## EXERCISE OBJECTIVE
Return every line of the records below that contains the string "Générales".

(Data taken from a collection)

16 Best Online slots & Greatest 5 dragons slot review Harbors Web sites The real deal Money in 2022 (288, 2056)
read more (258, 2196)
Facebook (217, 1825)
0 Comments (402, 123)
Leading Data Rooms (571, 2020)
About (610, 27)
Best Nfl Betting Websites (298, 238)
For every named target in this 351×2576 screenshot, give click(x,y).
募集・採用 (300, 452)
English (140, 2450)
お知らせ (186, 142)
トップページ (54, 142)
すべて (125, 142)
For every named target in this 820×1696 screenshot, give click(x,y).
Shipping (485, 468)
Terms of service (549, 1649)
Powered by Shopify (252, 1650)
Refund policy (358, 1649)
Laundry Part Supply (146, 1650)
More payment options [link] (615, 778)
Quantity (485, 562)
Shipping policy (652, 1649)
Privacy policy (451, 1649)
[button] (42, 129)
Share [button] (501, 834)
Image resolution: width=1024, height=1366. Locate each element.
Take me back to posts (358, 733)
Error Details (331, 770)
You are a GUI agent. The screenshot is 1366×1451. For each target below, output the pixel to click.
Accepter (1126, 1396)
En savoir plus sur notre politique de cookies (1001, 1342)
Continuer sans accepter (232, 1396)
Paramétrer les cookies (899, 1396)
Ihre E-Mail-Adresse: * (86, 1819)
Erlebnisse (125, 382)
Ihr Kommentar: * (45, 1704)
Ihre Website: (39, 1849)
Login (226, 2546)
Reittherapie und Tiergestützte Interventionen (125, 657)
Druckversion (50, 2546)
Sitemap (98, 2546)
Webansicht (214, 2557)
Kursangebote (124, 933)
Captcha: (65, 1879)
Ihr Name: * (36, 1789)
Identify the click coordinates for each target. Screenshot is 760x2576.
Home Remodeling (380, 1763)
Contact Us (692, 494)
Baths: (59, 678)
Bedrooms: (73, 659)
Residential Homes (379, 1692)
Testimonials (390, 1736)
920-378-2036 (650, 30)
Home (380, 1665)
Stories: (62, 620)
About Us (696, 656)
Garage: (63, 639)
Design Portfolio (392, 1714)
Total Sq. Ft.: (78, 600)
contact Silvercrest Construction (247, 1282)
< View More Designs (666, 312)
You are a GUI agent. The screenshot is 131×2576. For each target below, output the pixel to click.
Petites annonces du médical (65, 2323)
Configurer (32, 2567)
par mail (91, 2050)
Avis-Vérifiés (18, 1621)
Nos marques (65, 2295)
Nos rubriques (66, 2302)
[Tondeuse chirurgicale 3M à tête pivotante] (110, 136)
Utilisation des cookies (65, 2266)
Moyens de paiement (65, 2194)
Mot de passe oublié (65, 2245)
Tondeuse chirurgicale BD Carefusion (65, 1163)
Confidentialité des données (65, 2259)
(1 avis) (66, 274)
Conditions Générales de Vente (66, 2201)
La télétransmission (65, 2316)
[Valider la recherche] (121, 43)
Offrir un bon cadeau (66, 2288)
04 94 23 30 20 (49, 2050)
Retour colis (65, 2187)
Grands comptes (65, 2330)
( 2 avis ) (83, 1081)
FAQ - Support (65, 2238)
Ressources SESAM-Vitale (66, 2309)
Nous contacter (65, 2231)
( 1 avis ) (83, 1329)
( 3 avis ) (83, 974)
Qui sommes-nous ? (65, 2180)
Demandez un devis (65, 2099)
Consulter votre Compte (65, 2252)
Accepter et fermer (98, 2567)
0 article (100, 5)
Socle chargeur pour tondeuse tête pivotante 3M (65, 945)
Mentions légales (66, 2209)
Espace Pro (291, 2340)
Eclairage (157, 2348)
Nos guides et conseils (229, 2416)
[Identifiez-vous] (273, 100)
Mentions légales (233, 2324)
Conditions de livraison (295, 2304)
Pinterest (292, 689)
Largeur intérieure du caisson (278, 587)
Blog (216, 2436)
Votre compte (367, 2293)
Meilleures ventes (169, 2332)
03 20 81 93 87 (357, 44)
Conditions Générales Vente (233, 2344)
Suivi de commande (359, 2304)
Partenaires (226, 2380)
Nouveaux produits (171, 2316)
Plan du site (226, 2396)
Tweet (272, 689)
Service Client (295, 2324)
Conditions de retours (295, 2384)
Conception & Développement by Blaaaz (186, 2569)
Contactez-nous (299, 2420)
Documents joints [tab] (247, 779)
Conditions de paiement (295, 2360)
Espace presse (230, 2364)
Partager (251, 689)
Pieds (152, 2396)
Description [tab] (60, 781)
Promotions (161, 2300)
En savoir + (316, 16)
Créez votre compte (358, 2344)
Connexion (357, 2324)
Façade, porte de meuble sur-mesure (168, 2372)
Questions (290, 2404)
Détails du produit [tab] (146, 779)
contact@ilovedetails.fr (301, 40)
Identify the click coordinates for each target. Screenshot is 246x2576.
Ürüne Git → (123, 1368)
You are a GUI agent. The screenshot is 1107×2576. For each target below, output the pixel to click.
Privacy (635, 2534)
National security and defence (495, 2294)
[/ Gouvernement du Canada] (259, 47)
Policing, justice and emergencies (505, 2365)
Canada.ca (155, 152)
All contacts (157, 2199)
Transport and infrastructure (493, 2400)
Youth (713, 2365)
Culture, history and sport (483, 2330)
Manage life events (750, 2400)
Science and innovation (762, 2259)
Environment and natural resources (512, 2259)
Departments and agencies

## ANSWER FOR THIS EXERCISE
Conditions Générales de Vente (66, 2201)
Conditions Générales Vente (233, 2344)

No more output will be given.